A year or two ago, I went to my bank–the branch literally being just behind my place. I had some things I would’ve liked to put in a safe deposit box. Our place is on the ground floor, with our bedroom window leading onto the street. There were a couple of cars stolen out of our underground parking, and some kids had climbed up to the first floor balconies in our courtyard and taken some electronics or something. I was feeling antsy, obviously, and thought it was the right move. It took me awhile to figure out how to say safety deposit box, and when I went to ask, the receptionist looked at me like I was a crazy person. “Oh, we don’t have those here. We’re in a flood zone.”
The river is nearby, but I couldn’t quite imagine the waters rising the 300 odd yards from the riverbed up to the bank on the corner. Until the last couple of days, that is. There’s a lock just upstream from our place. There’s about a 10-15 foot drop depending on the day, which creates a sort of waterfall–a much welcome white noise that always reminds me we are not actually that far from the sea. The last couple of days, the dog walks in front of our place have been abnormally quiet. The river had swelled so much, that the 15-foot waterfall was no longer. The lock rendered unnecessary.
Then, on my normal Wednesday 5k circuit, I encountered a problem:
My running path had flooded. I managed to bound across this roadblock without too much damage. But the news got worse as I advanced.

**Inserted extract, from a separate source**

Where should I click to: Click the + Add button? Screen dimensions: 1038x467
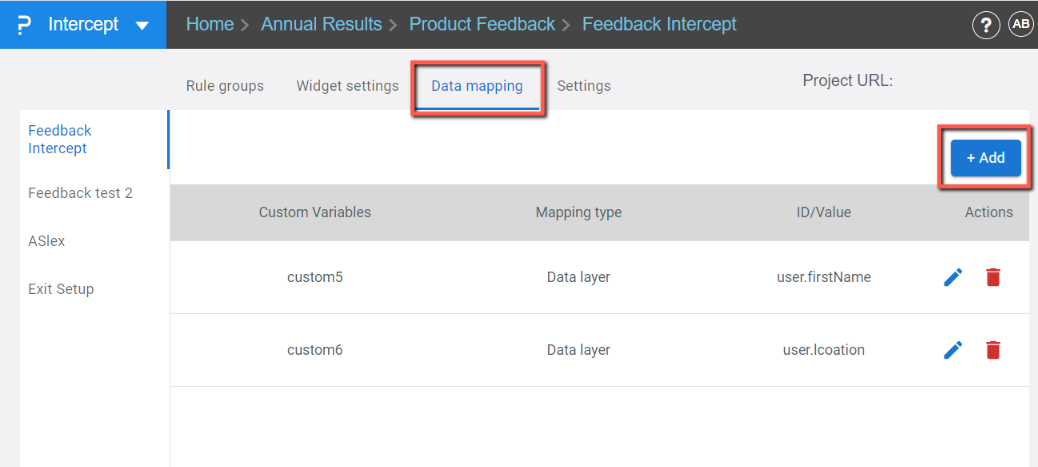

I usually run down the ramp to the right, and along the cobblestoned, tree-lined quai. The trees seem to be struggling to keep their head above water. Things cleared up as I made it across the bridge and back east along the bike path. But as I got onto the last stretch, where I typically jog along the boardwalk I spotted this:
The entire boardwalk on the left bank of the Marne was inundated. So this kid had to stick to the sidewalk. Not such a tragic thing, as I am pretty sure there’s this giant muskrat following me along the river during my runs.
At least someone was happy about the newfound abundance of puddles near and far.